SZ + Döbeln
Merken

In Roßwein: Nicht nur schimpfen übers Impfen

Stundenlanges Warten auf den Piks, das hat es in der Praxis „Zur alten Post“ am Sonnabend nicht gegeben. Die Patienten sind dankbar und sagen es auch.

 3 Min.
Teilen
Folgen
In der Hausarztpraxis im Roßweiner Ärzte- und Gesundheitszentrum hatten die Schwestern einen Zusatz-Termin fürs Impfen organisiert. Die Patienten sind dafür dankbar.
In der Hausarztpraxis im Roßweiner Ärzte- und Gesundheitszentrum hatten die Schwestern einen Zusatz-Termin fürs Impfen organisiert. Die Patienten sind dafür dankbar. © Dietmar Thomas

Roßwein. Brigitte Lange aus Roßwein hat in der vergangenen Woche die Bilder von langen Schlangen Impfwilliger vorm Volkshaus in Döbeln gesehen. „Das gibt einem schon zu denken“, sagt die 74-jährige Roßweinerin. Inzwischen hat sie festgestellt, dass sie sich ganz umsonst Sorgen gemacht hat.

„Ein großes Lob an Diplom-Medizinerin Grit Hennicke und ihr gesamtes Team“, sagt Brigitte Lange. Sie hat am Sonnabend die Roßweiner Allgemeinarztpraxis „Zur alten Post“ aufgesucht. „Vor mir standen gerade mal sechs Leute. Von einer Warteschlange kann also keine Rede sein“, so die Rentnerin.

Nach einer halben Stunde war's erledigt

Nach nicht einmal einer halben Stunde habe sie sich wieder auf den Heimweg machen können. „Es war alles super vorbereitet, wir konnten nach der Impfung Platz nehmen und warten“, so die Roßweinerin.

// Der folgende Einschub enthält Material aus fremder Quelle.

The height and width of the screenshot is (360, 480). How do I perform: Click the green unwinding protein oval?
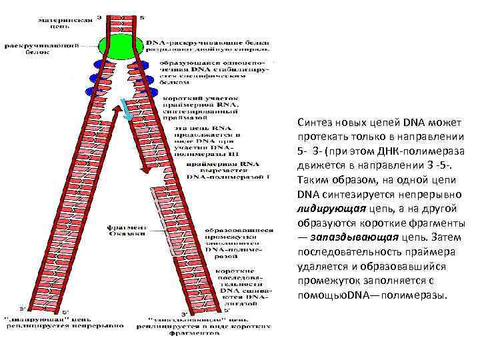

„Ich glaube, im Namen vieler Patienten zu sprechen, wenn ich mich sehr lobend über die tolle Organisation und sehr freundliche Ausführung der Boosterimpfung in dieser Praxis bedanke“, sagt Brigitte Lange. „Ich wünsche allen Impfwilligen die gleichen Erfahrungen!“

Genau die hat auch Uwe Hachmann gemacht. Der 81-Jährige ist Patient dieser Praxis und hat sich bei einem Verbandswechsel am 16. November nach der Möglichkeit einer Boosterimpfung informiert, erzählt er.

Alles super organisiert

Nachdem er auf die Impf-Warteliste der Praxis aufgenommen worden sei, habe es keine Woche gedauert. „Ich habe einen Anruf und einen Tag und eine Zeit genannt bekommen, in der ich mich zur Impfung in der Praxis melden kann. Das hat dann sehr zügig, ja nahezu generalstabsmäßig geklappt“, freut sich Hachmann.

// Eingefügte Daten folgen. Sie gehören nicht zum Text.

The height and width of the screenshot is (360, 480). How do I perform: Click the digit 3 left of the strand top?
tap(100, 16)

Nicht so viel Glück habe seine Partnerin gehabt. Sie habe bei einer Impfaktion in Leipzig mit einer Vielzahl von Impfwilligen sage und schreibe achteinhalb Stunden auf ihre Auffrischungsimpfung warten müssen. Daher findet der Roßweiner, dass es angesichts vieler negativer Erfahrungen, die Leute im Moment beim Impfen machen, ruhig auch mal positive Nachrichten im Zusammenhang mit der Immunisierung wie die aus der Praxis „Zur alten Post“ geben kann.

Wenn es nötig ist, gibt es eine Wiederholung

Das Mitarbeiterteam und Medizinerin Grit Hennicke freuen sich über diese positiven Rückmeldungen. Wie die Ärztin sagt, ist der Termin am Sonnabend ein zusätzlicher und der erste dieser Art gewesen. Ansonsten bekämen die Patienten die Corona-Schutzimpfung im Praxisalltag verabreicht.

Wegen der großen Nachfrage und, weil die im Alltag schlecht abzuarbeiten sei, habe das Schwestern-Team aus eigenem Antrieb einen zusätzlichen Impftermin organisiert. Grit Hennicke freut sich über diese Initiative und stellt in Aussicht, dass es noch einen solchen Termin gibt, wenn die Notwendigkeit dazu besteht.

Das wäre dann der Fall, wenn es weiterhin eine Nachfrage nach den Corona-Schutzimpfungen und dafür auch den entsprechenden Impfstoff gibt. Bisher haben Grit Hennicke und ihr Kollege, der zum Praxis-Team gehört, mehr als 1.000 Erst-, Zweit- und Auffrischungsimpfungen verabreicht – 90 davon allein bei dem Termin am vergangenen Samstag.